══ Entries shown
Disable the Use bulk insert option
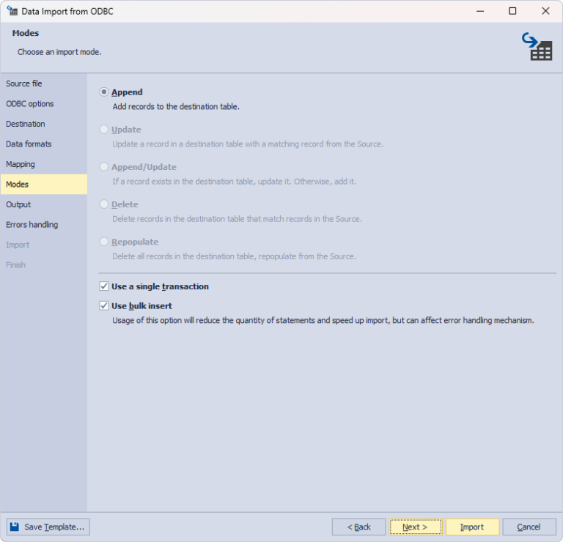Screen dimensions: 563x542 (x=104, y=305)
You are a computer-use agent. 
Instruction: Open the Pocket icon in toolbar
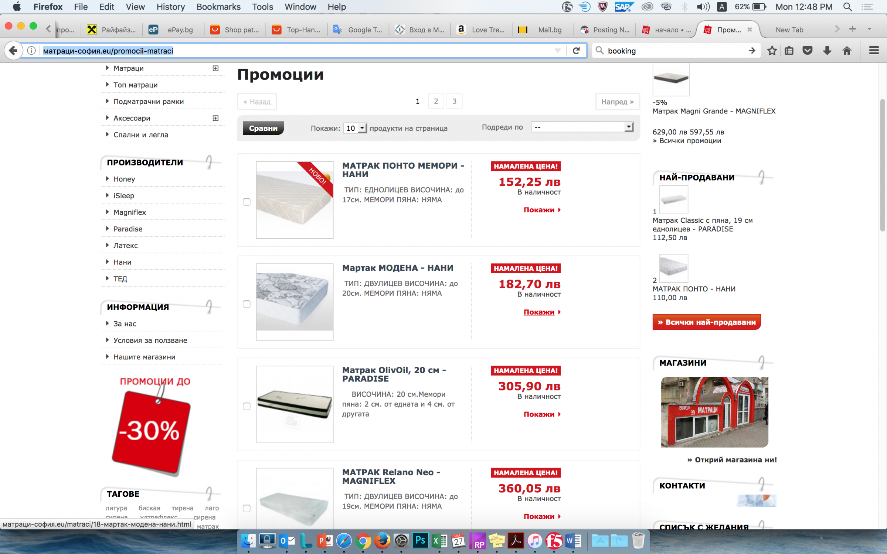pos(808,51)
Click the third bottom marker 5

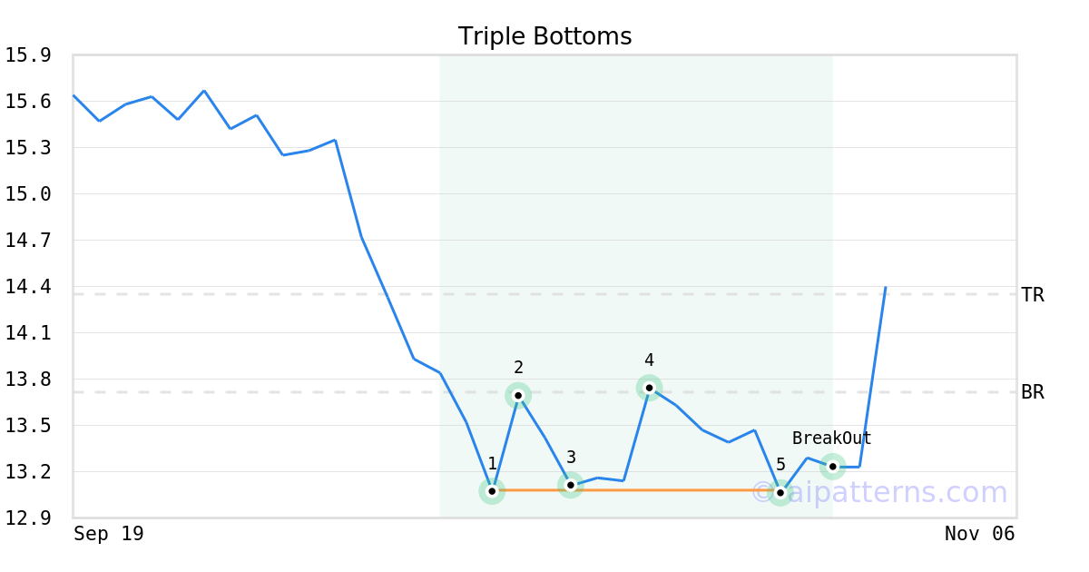tap(780, 492)
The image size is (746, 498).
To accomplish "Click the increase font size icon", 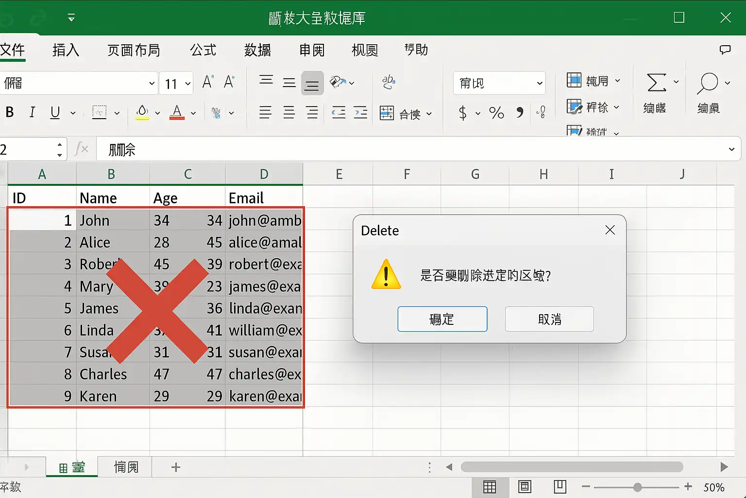I will [x=208, y=82].
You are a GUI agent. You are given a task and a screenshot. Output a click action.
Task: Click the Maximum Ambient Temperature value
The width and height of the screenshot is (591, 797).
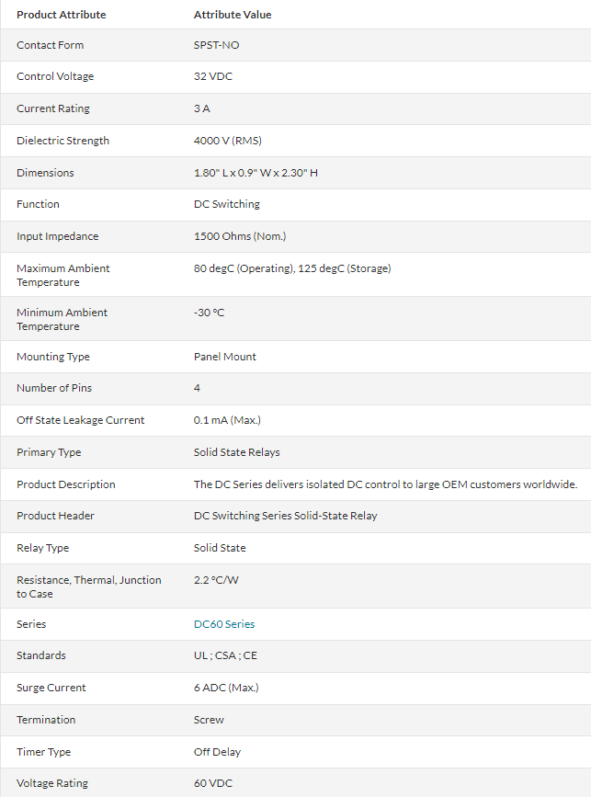coord(291,268)
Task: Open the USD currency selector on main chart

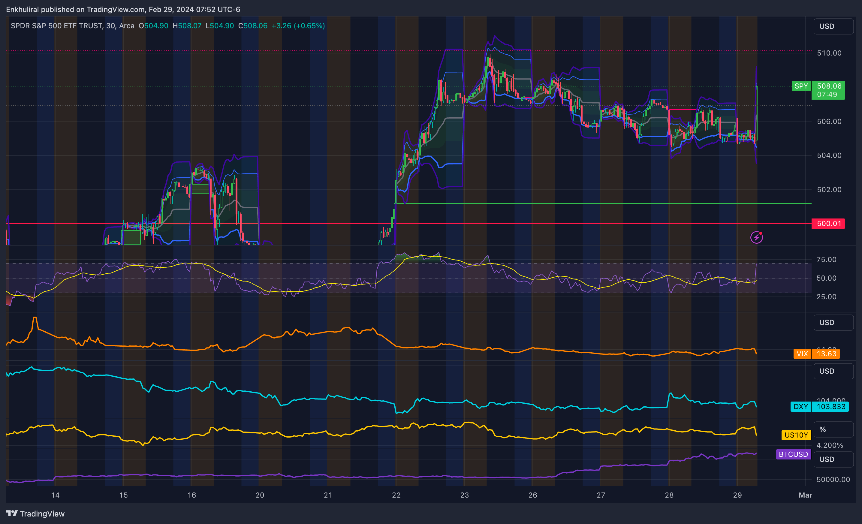Action: (x=833, y=26)
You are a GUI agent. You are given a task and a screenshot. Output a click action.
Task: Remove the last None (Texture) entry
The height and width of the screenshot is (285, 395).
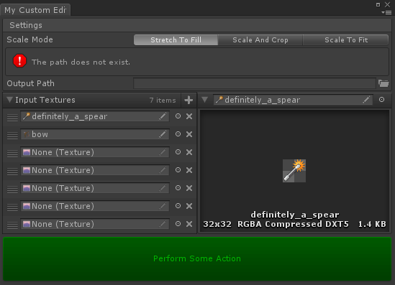click(189, 224)
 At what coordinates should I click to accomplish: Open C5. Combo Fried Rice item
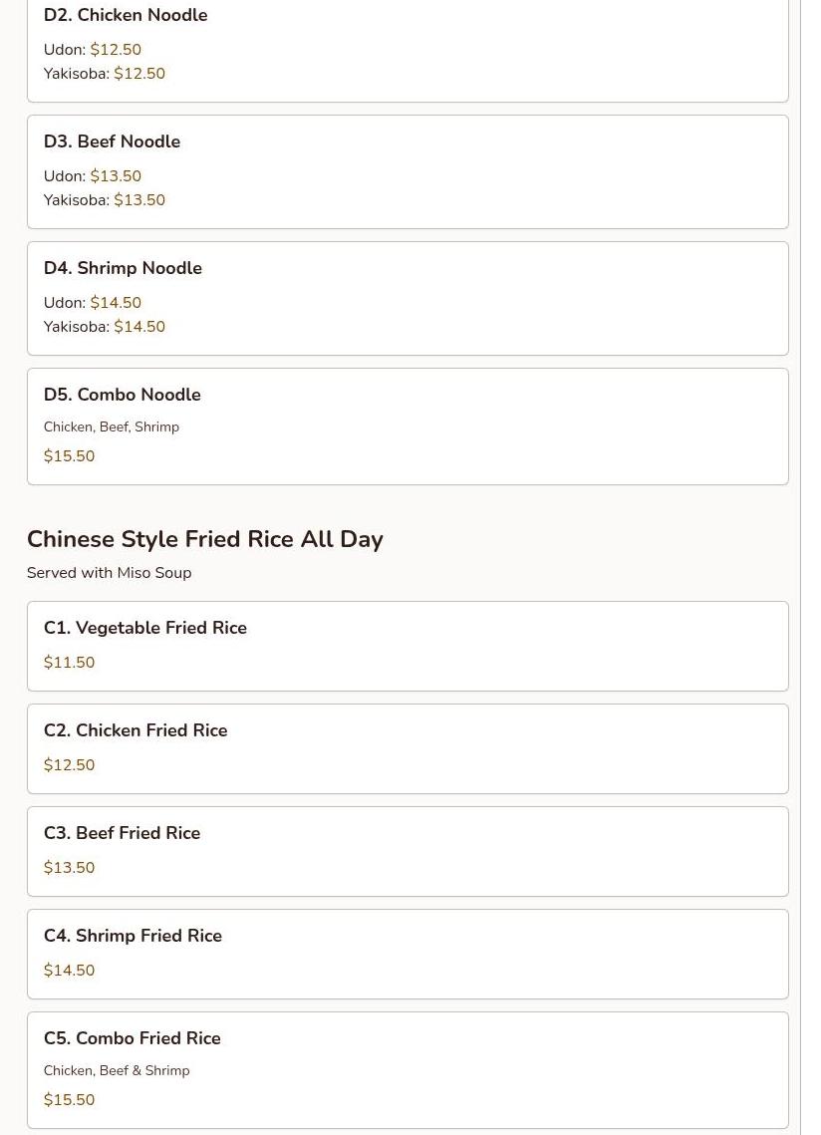[x=408, y=1070]
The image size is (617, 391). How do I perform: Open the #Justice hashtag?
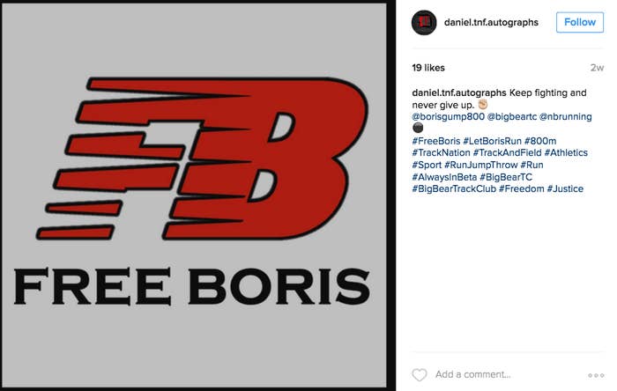565,188
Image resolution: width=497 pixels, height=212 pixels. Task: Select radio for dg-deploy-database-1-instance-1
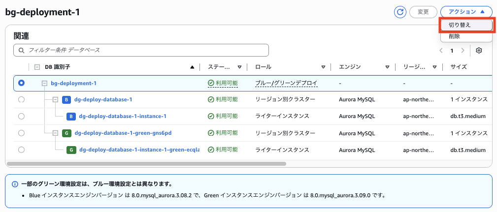(21, 116)
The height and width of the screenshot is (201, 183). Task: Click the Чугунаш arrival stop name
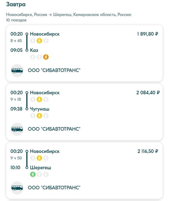click(39, 109)
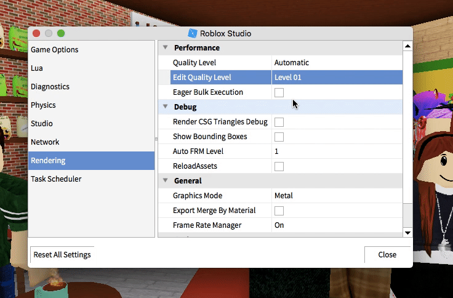This screenshot has width=453, height=298.
Task: Click the Reset All Settings button
Action: pyautogui.click(x=62, y=255)
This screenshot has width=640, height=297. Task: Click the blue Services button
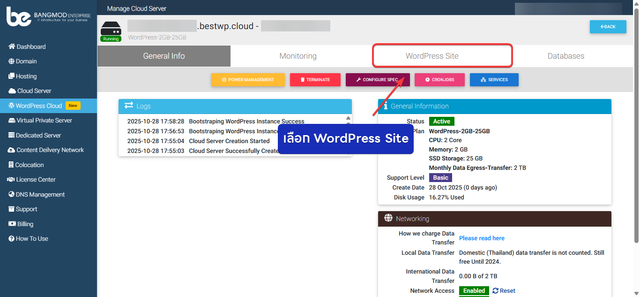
════
Task brief: Return each line of the entries above that contains the word "button". Case matters.

Response to the task:
Task: Click the Reset All Settings button
This screenshot has width=640, height=297. Task: Click the blue Services button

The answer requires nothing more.